Nürnberg, 09.07.2004

DER VERBRAUCHER IM ZEITSTRESS: MOTOR ODER BREMSE DES KONSUMS?

Ein gutes Drittel der erwachsenen Bevölkerung empfindet Zeitmangel. Verschiedene Faktoren lassen sie einzeln oder in Kombination zu Zeitsparern werden: Berufliche und familiäre Pflichten, ehrenamtliches Engagement, Mediennutzung, aber auch immer neue Erlebnisund Freizeitangebote.

Zeitsparer sind eine hoch interessante Zielgruppe: Es sind überdurchschnittlich viele Frauen, Vollzeit-Berufstätige, in großen Haushalten. Sie sind jung, gut verdienend, vielseitig interessiert, konsum- und innovationsfreudig. Sie versuchen mehrere Dinge gleichzeitig zu machen. Sie schlafen weniger. Und: sie ändern ihr Konsumverhalten. Sie kaufen andere Produkte in anderen Geschäften und informieren sich in anderen Medien. Der seit vielen Jahren zu beobachtende Megatrend Convenience erweist sich vor diesem Hintergrund als Megatrend zum Zeitsparen.

Die GfK-Tagung 2004 näherte sich dieser Zielgruppe von verschiedenen Seiten: Eine repräsentative Umfrage, konzipiert von Herrn Prof. Dr. Günter Wiswede, wurde ergänzt durch Spezialauswertungen aus den GfK-Verbraucherpanels.

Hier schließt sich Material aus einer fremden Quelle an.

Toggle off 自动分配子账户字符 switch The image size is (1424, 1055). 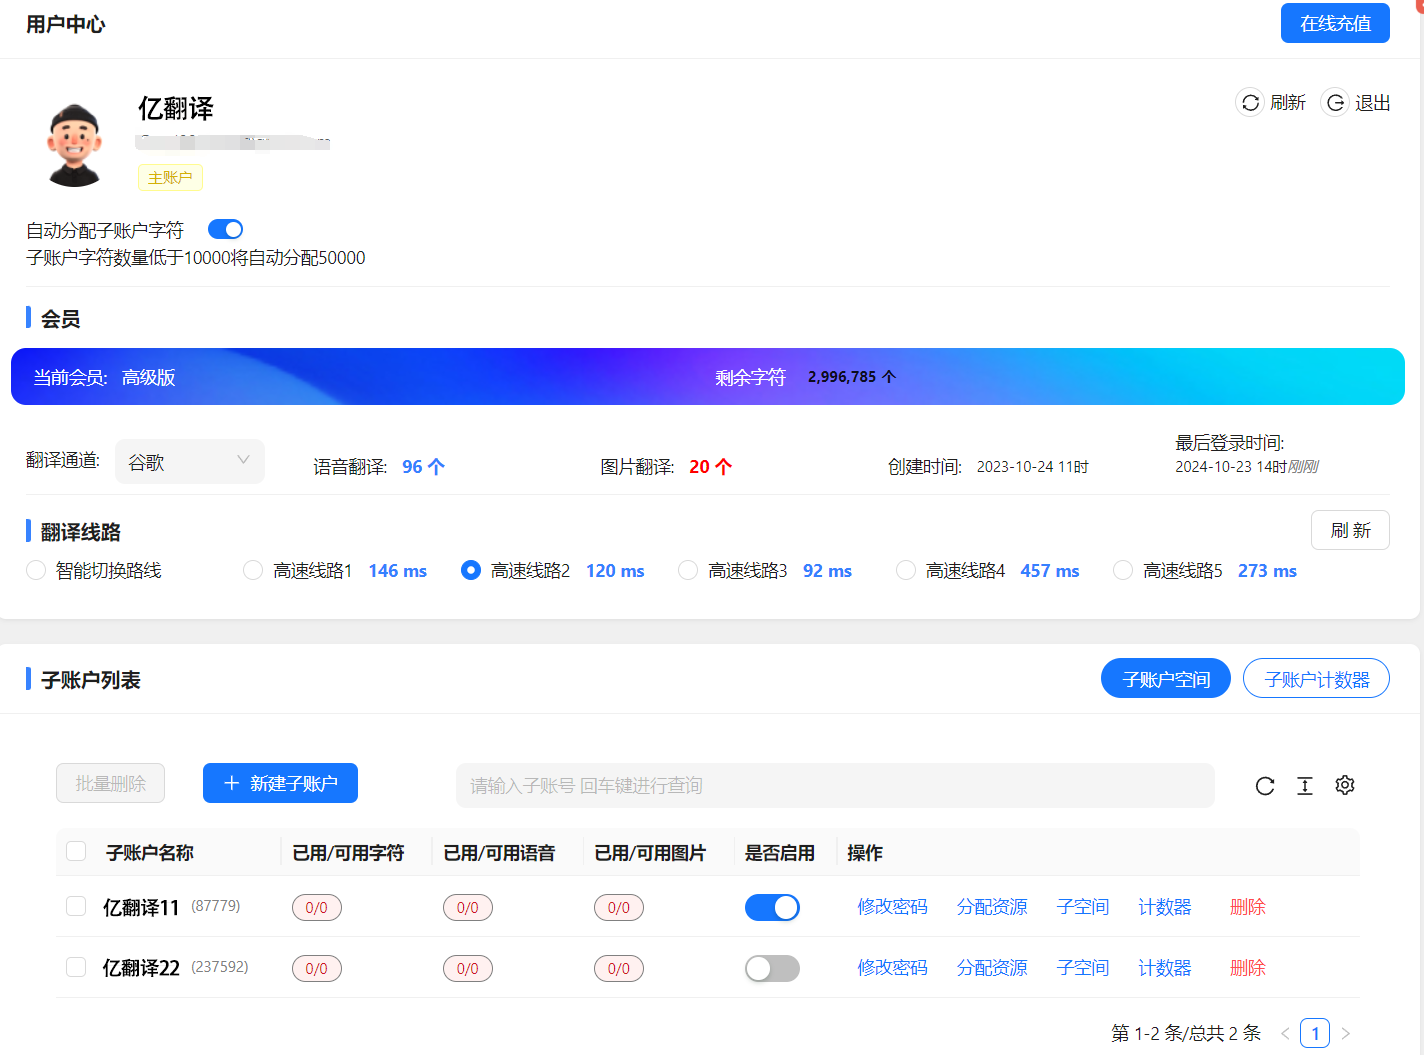(225, 229)
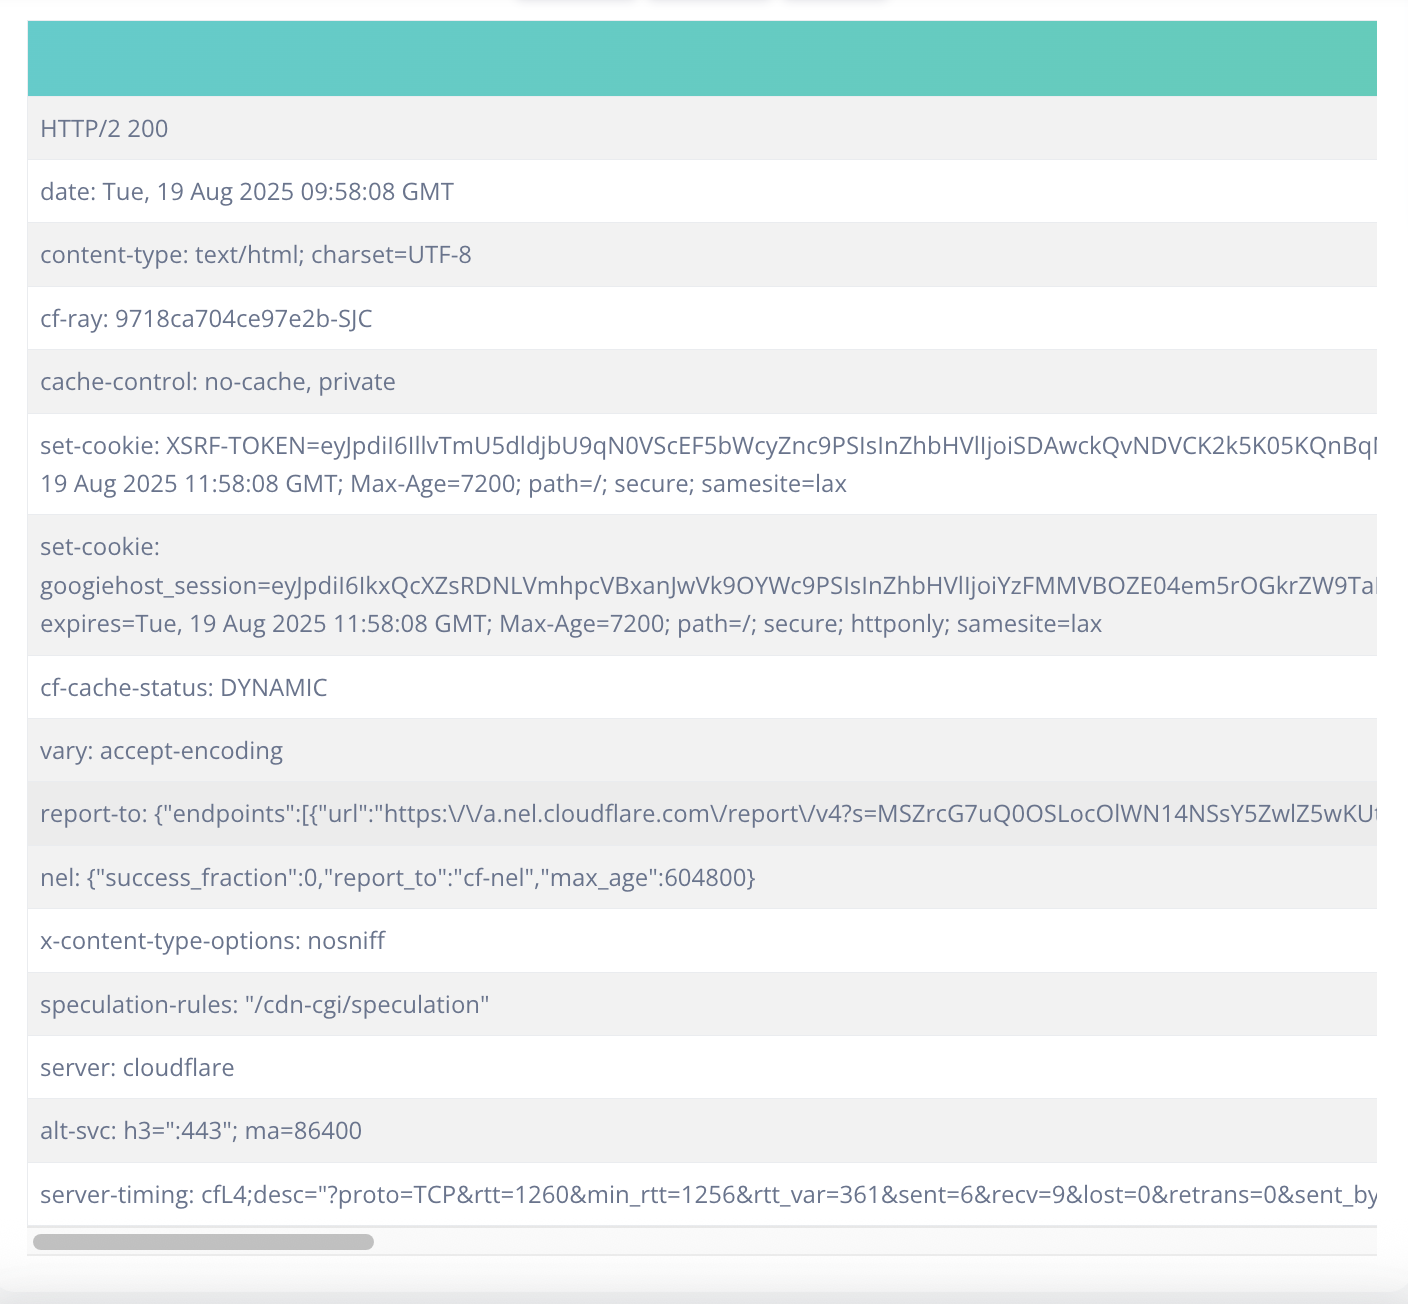The height and width of the screenshot is (1304, 1408).
Task: Select the cf-cache-status DYNAMIC row
Action: (184, 688)
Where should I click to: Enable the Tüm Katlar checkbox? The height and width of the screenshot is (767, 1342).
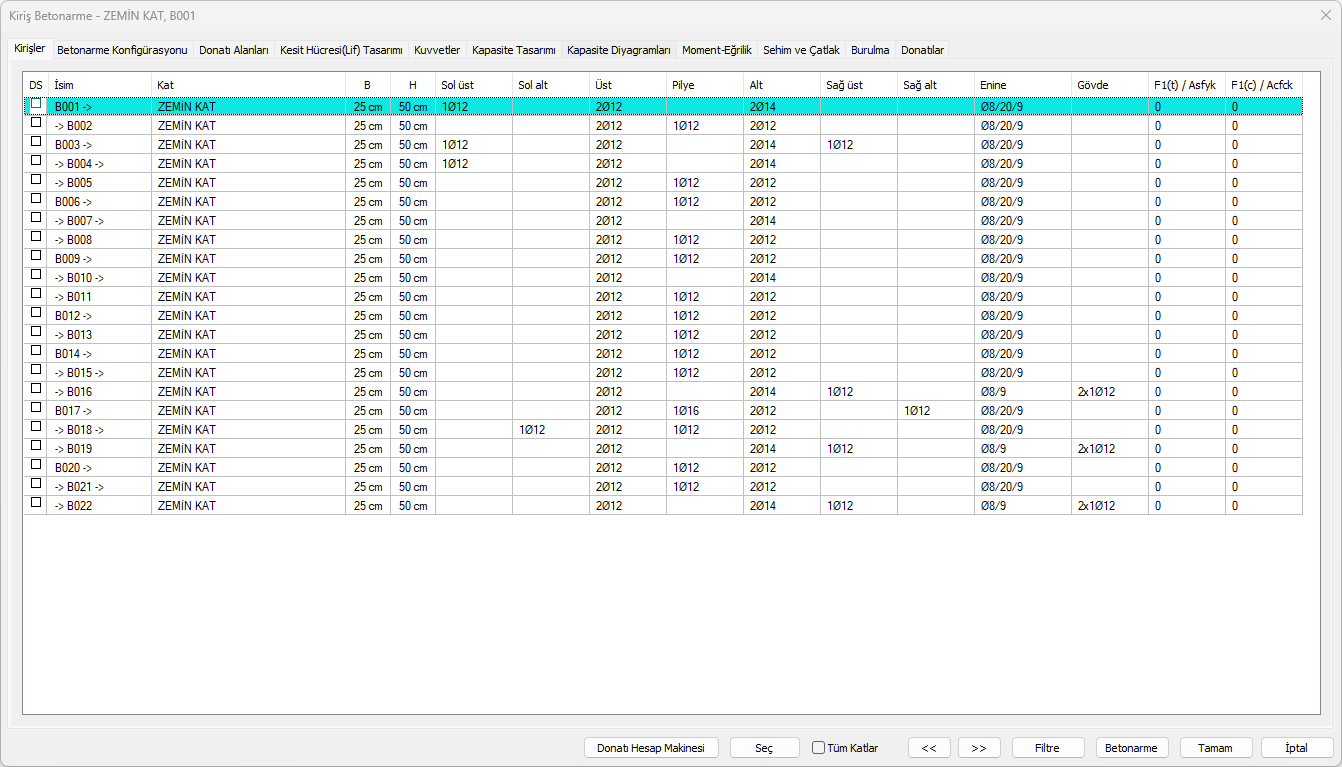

Zunächst besichtigte Frau Prof. Dr. Christa Wehner die Zielgruppe Zeitsparer. Wie ist ihre Struktur? Was ist ihnen wichtig beim Einkaufen? Wo kaufen sie ein und was kaufen sie ein? Das waren nur einige ihrer Fragen.

Anschließend zeigte Herr Dr. August Oetker, wie das Haus Oetker den Mega-
trend Convenience für sein Marketing nutzt.

Herr Dr. Peter Haller wandte sich dann der Frage zu, wie die Zeitsparer kommunikativ angesprochen werden können.

Schließlich moderierte Frau Anne Will eine vertiefende Podiumsdiskussion mit den Referenten und Herrn Dr. Klaus L. Wübbenhorst.